> _EXERCISE DETAILS_: Rewrite the lines from the one containing "Expand the Look" through the one containing "Switch to the Dec13", inclusive, with "dropdown" changed to "menu" and nothing else altered.

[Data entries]

=======

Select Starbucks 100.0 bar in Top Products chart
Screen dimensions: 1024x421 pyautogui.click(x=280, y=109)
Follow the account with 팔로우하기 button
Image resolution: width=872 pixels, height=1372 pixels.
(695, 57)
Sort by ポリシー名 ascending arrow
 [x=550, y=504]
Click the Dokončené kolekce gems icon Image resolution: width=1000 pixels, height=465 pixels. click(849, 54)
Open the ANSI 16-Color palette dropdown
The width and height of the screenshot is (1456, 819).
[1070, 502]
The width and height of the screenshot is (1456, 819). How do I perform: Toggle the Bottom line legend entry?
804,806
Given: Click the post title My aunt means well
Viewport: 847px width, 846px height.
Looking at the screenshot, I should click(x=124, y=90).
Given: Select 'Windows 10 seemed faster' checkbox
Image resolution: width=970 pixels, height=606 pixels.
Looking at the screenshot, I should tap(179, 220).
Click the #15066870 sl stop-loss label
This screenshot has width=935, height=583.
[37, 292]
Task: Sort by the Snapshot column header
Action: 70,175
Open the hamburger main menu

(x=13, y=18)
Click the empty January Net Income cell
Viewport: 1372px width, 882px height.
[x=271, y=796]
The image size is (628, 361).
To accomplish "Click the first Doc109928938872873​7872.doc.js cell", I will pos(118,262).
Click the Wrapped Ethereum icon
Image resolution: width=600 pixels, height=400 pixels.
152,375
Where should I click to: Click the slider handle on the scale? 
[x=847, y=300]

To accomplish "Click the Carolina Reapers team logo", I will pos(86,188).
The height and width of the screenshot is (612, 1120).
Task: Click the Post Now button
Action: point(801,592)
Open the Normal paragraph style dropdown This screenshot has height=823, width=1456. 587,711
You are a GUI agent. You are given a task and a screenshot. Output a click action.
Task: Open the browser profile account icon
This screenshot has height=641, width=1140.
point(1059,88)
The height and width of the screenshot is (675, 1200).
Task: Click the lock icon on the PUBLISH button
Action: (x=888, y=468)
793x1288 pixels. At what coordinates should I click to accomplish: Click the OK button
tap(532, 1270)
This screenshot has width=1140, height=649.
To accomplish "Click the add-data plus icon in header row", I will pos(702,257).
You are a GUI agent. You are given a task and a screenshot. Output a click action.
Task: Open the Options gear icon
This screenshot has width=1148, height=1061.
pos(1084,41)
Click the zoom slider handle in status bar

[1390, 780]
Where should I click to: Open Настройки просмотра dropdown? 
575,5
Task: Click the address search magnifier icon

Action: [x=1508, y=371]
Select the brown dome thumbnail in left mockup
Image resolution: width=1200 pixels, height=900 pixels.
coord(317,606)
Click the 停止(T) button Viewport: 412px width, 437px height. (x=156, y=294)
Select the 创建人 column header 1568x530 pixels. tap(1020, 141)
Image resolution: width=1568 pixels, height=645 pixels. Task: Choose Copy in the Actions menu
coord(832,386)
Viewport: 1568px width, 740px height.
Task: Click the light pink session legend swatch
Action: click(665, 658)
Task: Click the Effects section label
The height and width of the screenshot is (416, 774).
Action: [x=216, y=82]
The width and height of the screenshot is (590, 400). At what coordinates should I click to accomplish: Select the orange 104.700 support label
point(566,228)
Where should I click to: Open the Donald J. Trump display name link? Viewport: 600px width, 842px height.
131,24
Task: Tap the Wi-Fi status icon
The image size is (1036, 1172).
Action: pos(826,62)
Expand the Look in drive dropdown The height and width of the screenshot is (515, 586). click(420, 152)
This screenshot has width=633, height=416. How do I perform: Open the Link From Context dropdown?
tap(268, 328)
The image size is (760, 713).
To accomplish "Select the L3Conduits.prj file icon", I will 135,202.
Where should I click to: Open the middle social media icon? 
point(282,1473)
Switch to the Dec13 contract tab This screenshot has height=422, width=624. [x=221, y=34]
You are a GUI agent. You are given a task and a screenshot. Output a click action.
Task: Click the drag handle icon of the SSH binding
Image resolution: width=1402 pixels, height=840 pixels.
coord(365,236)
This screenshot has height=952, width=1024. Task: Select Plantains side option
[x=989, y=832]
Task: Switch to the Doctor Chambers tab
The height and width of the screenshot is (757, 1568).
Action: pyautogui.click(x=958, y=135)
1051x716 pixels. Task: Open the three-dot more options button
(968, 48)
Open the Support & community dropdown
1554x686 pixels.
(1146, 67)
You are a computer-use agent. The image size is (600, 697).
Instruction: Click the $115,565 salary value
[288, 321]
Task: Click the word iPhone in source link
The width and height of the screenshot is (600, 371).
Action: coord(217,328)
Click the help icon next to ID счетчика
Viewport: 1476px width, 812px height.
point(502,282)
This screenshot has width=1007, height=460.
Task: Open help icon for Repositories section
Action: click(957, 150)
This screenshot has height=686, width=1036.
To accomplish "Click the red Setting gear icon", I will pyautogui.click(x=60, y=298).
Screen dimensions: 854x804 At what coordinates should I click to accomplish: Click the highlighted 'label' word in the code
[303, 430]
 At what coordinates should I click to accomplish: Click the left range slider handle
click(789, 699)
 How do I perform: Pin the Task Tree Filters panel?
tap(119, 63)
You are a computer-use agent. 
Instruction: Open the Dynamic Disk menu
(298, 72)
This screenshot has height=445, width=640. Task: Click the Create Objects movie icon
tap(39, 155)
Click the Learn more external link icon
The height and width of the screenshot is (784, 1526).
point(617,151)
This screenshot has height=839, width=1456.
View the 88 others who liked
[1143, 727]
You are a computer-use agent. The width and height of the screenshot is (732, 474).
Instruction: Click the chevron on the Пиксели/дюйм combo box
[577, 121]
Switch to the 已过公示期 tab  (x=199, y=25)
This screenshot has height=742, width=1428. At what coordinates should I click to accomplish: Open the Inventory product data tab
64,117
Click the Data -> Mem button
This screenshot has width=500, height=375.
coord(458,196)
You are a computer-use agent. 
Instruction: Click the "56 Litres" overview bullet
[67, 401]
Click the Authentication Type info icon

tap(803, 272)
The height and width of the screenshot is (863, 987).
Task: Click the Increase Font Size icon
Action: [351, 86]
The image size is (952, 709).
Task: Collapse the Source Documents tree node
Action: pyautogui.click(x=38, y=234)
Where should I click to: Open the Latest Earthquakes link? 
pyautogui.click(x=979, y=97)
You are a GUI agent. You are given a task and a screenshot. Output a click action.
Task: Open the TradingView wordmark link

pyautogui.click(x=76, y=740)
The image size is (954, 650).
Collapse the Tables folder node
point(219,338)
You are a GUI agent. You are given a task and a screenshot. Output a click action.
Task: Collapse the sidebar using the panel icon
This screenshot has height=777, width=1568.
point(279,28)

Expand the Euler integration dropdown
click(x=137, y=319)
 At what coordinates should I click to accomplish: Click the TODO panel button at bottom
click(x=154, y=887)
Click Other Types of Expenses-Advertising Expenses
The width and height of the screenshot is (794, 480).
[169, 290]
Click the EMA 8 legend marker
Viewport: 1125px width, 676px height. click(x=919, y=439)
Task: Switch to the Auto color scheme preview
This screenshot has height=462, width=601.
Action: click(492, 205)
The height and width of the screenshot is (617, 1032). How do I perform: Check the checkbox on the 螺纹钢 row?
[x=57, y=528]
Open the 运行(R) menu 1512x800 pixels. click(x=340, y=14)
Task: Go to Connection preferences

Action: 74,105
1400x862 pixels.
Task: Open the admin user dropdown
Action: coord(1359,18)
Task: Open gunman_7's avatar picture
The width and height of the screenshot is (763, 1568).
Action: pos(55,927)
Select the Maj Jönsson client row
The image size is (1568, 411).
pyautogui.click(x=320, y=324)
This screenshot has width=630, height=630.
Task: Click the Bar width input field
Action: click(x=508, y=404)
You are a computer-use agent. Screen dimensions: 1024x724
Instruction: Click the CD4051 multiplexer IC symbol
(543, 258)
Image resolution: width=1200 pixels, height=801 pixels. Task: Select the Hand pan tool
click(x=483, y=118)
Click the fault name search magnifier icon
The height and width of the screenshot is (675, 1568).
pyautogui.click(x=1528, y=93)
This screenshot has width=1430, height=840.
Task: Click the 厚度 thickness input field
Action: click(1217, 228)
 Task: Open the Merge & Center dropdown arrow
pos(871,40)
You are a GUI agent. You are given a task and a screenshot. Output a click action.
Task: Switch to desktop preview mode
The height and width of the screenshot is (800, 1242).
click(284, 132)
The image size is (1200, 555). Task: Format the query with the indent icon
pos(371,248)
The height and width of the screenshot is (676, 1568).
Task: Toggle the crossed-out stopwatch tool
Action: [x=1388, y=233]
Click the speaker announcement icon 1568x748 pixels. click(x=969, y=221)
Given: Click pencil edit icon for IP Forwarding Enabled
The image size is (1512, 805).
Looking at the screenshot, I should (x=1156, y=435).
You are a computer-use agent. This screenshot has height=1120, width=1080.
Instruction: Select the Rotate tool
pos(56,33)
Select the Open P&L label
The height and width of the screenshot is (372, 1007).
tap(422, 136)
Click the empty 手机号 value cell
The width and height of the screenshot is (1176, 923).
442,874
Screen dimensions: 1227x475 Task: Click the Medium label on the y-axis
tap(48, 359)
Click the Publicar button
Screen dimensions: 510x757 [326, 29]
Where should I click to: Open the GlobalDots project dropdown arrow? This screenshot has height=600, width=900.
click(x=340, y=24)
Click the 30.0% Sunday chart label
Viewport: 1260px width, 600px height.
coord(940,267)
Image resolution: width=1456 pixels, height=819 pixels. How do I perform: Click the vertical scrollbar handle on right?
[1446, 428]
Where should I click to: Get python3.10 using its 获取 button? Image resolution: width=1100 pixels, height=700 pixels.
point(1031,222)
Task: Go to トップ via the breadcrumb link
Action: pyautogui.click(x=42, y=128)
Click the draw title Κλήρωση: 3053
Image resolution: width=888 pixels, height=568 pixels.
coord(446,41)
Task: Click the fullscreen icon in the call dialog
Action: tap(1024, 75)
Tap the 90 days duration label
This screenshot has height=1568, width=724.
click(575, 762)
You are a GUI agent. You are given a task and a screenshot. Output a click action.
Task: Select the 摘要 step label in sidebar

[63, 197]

=======

> _ANSWER TO THE PROBLEM_:
Expand the Look in drive menu The height and width of the screenshot is (515, 586). click(420, 152)
This screenshot has width=633, height=416. How do I perform: Open the Link From Context menu?
tap(268, 328)
The image size is (760, 713).
To accomplish "Select the L3Conduits.prj file icon", I will 135,202.
Where should I click to: Open the middle social media icon? 
point(282,1473)
Switch to the Dec13 contract tab This screenshot has height=422, width=624. [x=221, y=34]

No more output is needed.